== YOUR ASSIGNMENT ==
Once the line with "You are a GUI" is reached, output it and every line after it, exactly, through the end of the records below. Pictures are skipped.

::: TASK MATERIAL :::

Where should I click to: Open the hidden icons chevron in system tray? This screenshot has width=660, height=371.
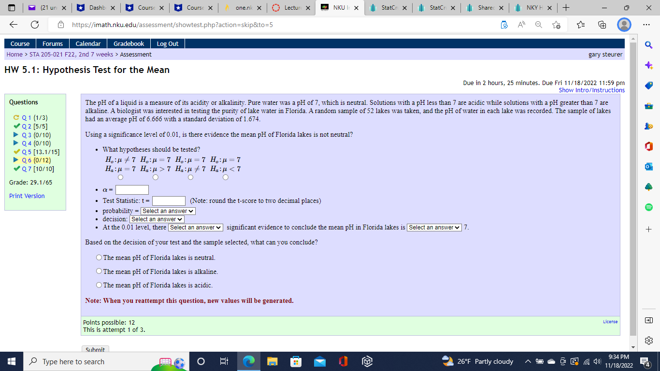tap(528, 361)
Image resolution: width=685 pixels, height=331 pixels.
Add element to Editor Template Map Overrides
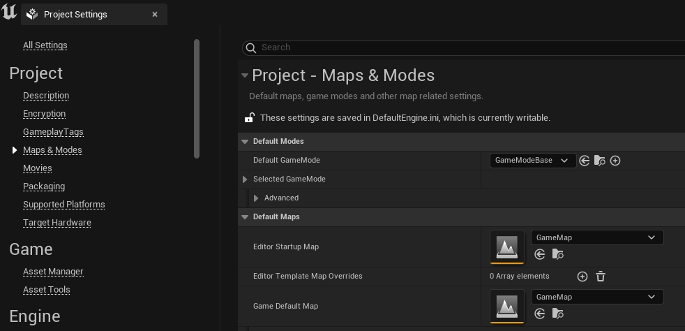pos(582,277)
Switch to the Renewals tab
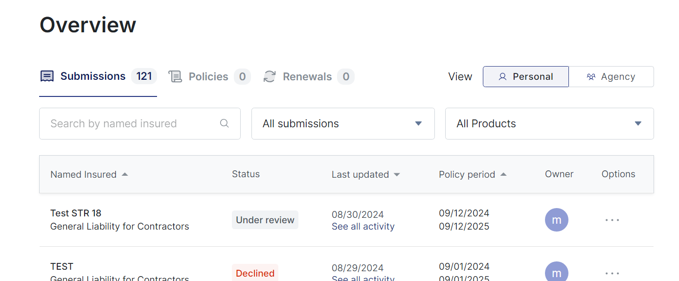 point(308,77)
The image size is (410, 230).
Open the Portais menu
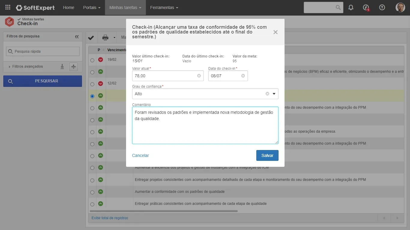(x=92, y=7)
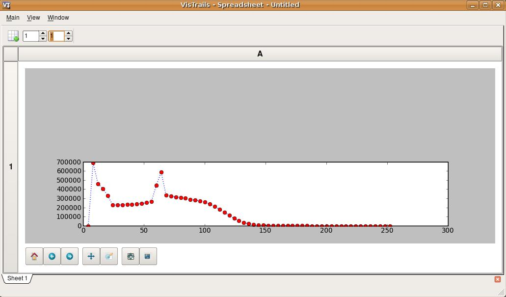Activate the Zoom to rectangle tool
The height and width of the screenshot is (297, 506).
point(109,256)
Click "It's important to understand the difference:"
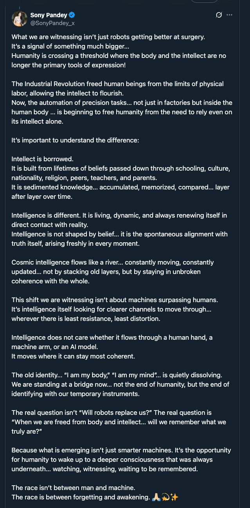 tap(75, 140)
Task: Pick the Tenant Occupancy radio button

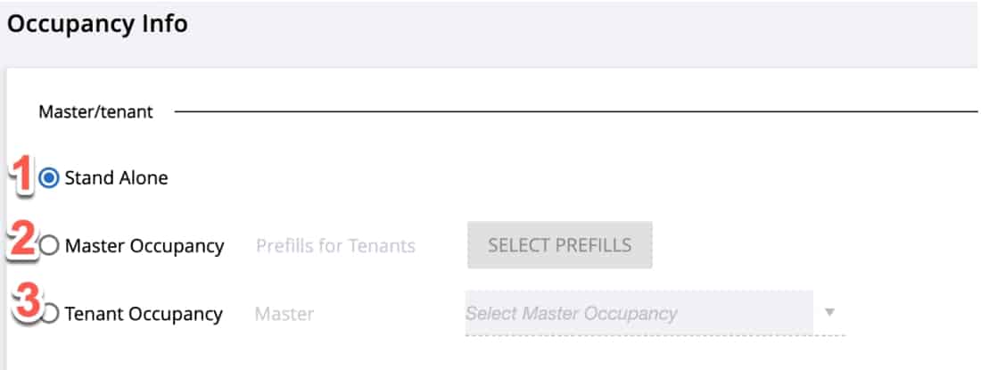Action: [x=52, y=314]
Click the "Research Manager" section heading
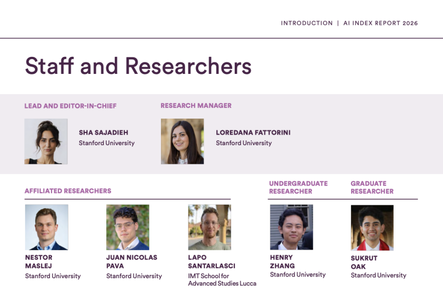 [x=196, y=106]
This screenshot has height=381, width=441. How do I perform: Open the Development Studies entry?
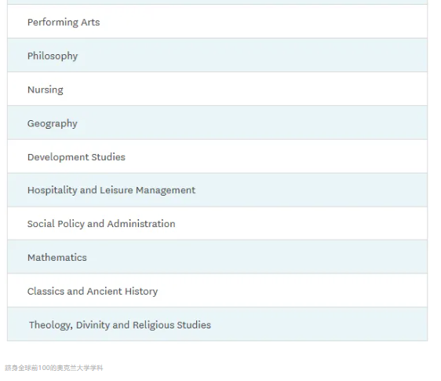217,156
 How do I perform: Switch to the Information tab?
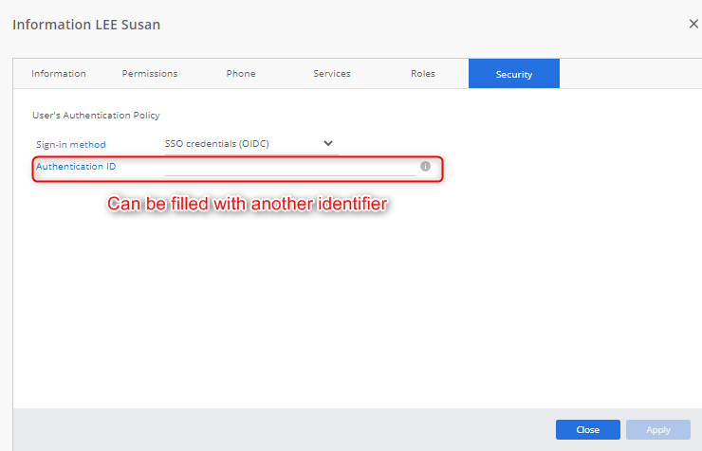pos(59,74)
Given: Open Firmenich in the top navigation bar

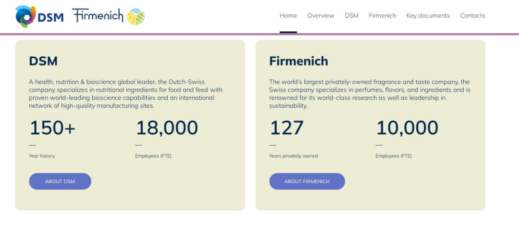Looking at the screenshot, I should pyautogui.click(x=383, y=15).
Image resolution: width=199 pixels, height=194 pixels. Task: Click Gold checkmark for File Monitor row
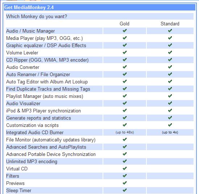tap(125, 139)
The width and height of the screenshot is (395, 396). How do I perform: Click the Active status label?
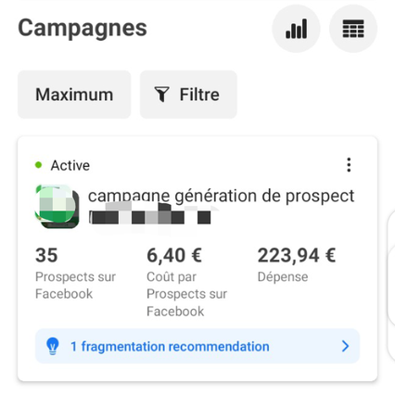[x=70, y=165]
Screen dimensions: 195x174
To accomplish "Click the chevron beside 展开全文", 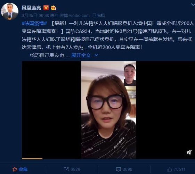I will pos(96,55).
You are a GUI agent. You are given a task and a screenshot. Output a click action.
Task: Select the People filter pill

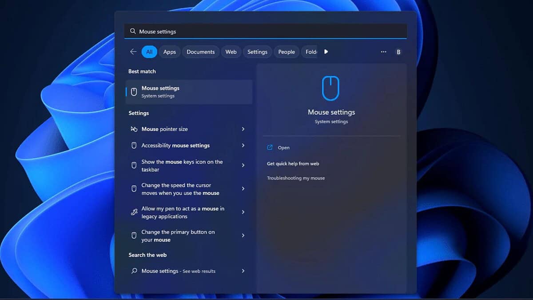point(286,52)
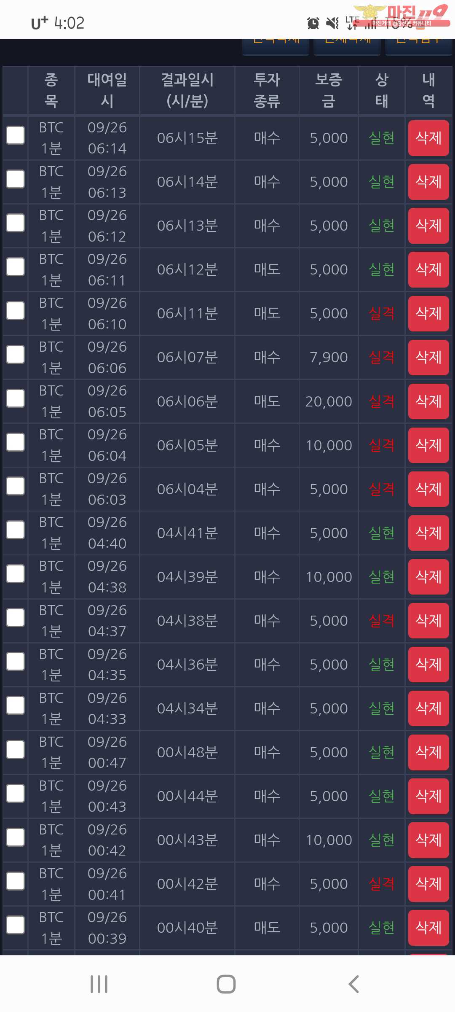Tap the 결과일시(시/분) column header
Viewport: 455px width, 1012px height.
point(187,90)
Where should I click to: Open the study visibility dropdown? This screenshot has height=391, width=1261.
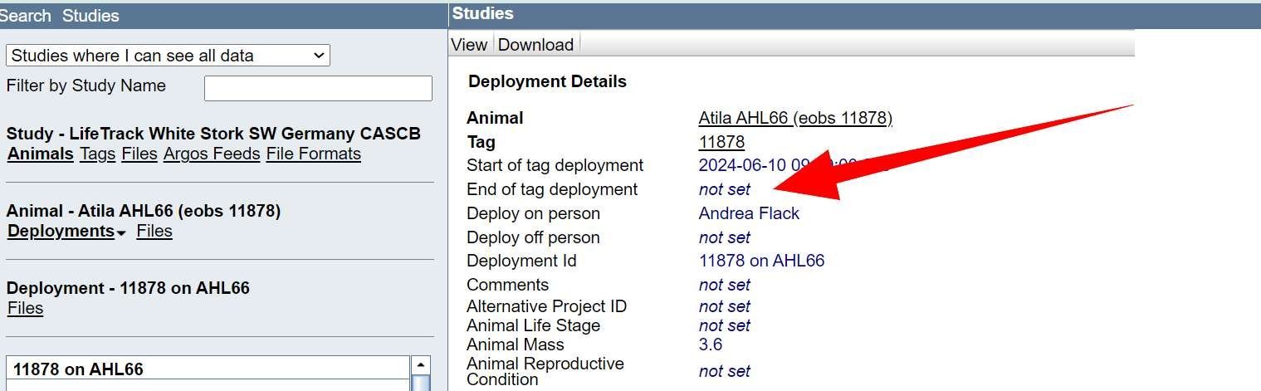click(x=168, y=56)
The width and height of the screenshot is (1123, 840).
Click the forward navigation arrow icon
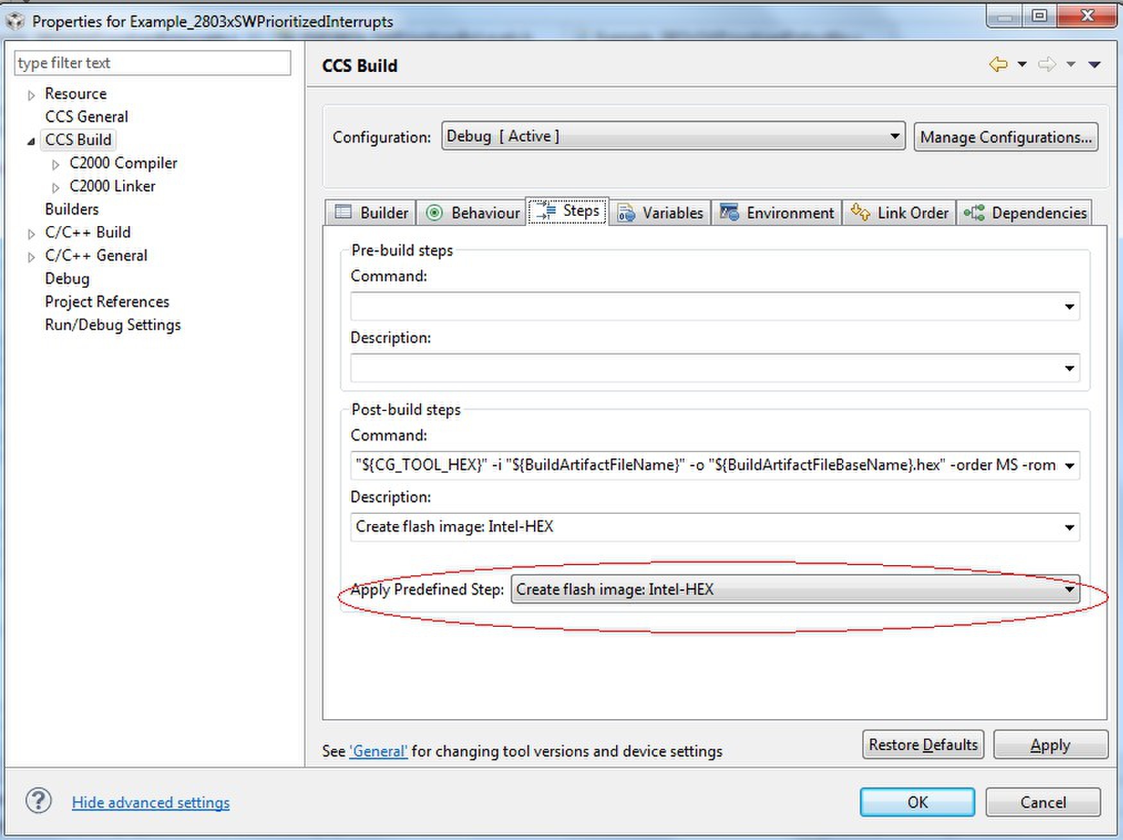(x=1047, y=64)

:::

== TASK OUTPUT ==
You are a GUI agent. You are given a task and a screenshot. Output a click action.
Task: Select the People filter pill

point(286,52)
Tap the 결과일시(시/분) column header
Viewport: 455px width, 1012px height.
point(187,90)
Where should I click to: Open the study visibility dropdown? This screenshot has height=391, width=1261.
click(x=168, y=56)
The width and height of the screenshot is (1123, 840).
Click the forward navigation arrow icon
(x=1047, y=64)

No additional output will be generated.